Alors que Goma est en proie à une crise humanitaire sans précédent, les appels à l’aide se multiplient. Dans une publication sur X (ancien Twitter), la Commissaire Européenne Hadja Lahbib a exhorté à la réouverture urgente de l’aéroport de Goma pour permettre l’acheminement de fournitures médicales et humanitaires vitales.
« Chaque retard coûte des vies », a-t-elle insisté, pointant du doigt les difficultés logistiques causées par la fermeture de l’aéroport et le blocage des routes.
Cette détresse humanitaire est directement liée à la guerre imposée par le M23 et l’Alliance Fleuve Congo (AFC), soutenus et armés par le Rwanda.
Honoré Mvula, avocat et homme politique Congolais, a réagi fermement : « L’urgence humanitaire à Goma est réelle, mais il faut aussi s’attaquer aux causes du problème ! Le M23, soutenu par le Rwanda, est responsable du chaos qui empêche l’aide d’arriver. L’UE doit aller au-delà des appels humanitaires et sanctionner ceux qui financent cette guerre en RDC ».

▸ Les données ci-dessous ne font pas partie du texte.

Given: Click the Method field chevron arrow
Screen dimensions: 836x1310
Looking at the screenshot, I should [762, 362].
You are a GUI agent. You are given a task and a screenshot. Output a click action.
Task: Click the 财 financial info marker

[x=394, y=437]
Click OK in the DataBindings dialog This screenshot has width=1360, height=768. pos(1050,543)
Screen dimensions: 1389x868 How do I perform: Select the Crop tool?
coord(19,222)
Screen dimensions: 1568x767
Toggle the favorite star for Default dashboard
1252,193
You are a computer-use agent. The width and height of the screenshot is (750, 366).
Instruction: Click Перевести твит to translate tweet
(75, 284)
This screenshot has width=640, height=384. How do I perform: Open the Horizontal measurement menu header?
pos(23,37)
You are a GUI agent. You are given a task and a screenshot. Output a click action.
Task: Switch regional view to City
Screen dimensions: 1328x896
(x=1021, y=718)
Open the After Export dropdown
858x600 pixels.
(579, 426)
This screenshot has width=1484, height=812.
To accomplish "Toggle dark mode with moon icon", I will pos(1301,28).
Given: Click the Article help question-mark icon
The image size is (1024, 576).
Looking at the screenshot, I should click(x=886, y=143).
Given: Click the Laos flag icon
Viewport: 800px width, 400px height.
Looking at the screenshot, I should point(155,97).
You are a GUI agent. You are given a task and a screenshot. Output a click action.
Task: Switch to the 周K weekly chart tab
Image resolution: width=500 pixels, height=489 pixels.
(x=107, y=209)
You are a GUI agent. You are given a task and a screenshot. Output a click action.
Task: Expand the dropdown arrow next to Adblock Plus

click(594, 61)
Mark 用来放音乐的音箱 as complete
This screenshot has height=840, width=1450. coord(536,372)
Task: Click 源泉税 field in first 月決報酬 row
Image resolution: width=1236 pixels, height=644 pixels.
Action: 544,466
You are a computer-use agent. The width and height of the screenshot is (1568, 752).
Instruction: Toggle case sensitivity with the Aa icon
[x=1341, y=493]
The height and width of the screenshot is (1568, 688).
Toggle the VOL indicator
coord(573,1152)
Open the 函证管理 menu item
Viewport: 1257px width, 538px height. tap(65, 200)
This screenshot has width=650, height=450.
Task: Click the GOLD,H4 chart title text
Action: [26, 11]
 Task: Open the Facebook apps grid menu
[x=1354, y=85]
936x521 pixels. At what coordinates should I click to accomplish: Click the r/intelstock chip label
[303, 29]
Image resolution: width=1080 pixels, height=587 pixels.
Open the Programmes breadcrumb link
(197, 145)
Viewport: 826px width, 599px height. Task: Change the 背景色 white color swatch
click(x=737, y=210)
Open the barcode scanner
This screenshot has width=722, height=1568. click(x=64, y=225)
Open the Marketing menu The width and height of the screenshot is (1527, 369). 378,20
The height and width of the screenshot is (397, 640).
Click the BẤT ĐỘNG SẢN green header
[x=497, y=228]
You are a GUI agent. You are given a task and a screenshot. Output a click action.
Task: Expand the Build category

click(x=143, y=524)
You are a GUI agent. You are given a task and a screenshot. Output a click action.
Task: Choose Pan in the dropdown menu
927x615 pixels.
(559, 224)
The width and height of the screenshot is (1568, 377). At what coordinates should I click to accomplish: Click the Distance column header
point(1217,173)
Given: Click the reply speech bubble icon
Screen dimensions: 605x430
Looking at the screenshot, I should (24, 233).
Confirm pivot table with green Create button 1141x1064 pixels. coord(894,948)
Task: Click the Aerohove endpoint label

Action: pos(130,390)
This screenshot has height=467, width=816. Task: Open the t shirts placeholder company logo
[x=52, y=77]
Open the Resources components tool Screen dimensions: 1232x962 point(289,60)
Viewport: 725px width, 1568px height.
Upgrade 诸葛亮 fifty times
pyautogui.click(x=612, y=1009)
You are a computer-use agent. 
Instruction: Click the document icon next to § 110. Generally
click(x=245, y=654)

Le Rwanda rejette la responsabilité sur Kinshasa
Plutôt que de reconnaître le rôle de ses protégés dans cette tragédie, le Rwanda tente de détourner l’attention. Olivier J.P. Nduhungirehe, ministre rwandais des Affaires étrangères, a répondu à Hadja Lahbib en reportant la responsabilité sur le gouvernement congolais.
Selon lui, Kinshasa n’a toujours pas levé l’avis aux aviateurs (NOTAM), empêchant la réouverture de l’aéroport. Une déclaration qui occulte la réalité : c’est la présence militaire du M23 et de l’AFC qui empêche toute reprise normale des vols et compromet l’accès des humanitaires à Goma.
La situation actuelle met en lumière une stratégie bien rodée : après avoir soutenu militairement le M23, Kigali tente de rejeter la responsabilité sur Kinshasa, tout en appelant au dialogue.
Notons que derrière les discours diplomatiques, la RDC reste un pays sous agression, où l’occupation du M23 et de l’AFC perpétue souffrances et instabilité.